(Task requirements) Please reproduce the lines below without any changes, from the line containing "This screenshot has width=600, height=600." through the final line.

(Extracted lines)

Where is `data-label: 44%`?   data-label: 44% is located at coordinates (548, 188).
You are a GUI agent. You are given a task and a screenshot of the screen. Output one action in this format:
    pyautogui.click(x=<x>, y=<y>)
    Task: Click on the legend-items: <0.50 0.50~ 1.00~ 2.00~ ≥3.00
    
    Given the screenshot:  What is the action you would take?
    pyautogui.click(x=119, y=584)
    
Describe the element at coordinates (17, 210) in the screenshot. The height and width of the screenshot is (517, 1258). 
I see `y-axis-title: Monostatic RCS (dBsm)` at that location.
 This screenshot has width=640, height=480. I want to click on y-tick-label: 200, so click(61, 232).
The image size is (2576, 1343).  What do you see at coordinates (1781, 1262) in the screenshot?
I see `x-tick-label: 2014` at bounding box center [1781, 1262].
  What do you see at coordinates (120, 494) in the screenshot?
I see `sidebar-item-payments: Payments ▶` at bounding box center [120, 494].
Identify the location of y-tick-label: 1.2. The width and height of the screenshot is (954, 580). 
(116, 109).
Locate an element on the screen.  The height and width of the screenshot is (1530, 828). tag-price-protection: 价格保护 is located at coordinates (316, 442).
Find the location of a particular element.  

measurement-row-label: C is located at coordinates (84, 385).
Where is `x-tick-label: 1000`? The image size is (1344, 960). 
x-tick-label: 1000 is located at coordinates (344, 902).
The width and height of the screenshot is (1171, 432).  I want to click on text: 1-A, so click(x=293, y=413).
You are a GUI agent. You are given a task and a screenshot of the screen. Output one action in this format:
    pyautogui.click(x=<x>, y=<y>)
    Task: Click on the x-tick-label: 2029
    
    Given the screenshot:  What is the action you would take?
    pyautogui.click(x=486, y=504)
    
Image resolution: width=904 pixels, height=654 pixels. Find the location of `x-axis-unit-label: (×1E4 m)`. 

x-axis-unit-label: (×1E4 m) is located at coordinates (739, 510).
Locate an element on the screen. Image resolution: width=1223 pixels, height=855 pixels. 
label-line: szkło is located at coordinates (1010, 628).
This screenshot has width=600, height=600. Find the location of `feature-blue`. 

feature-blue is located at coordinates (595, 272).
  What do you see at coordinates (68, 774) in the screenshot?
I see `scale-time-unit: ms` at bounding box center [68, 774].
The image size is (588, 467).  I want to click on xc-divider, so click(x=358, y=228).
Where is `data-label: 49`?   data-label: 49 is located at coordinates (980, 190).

(Problem solution)
This screenshot has width=600, height=600. Find the location of `feature-blue`. 

feature-blue is located at coordinates (595, 272).
  What do you see at coordinates (68, 774) in the screenshot?
I see `scale-time-unit: ms` at bounding box center [68, 774].
The image size is (588, 467).  I want to click on xc-divider, so click(x=358, y=228).
Where is `data-label: 49`?   data-label: 49 is located at coordinates (980, 190).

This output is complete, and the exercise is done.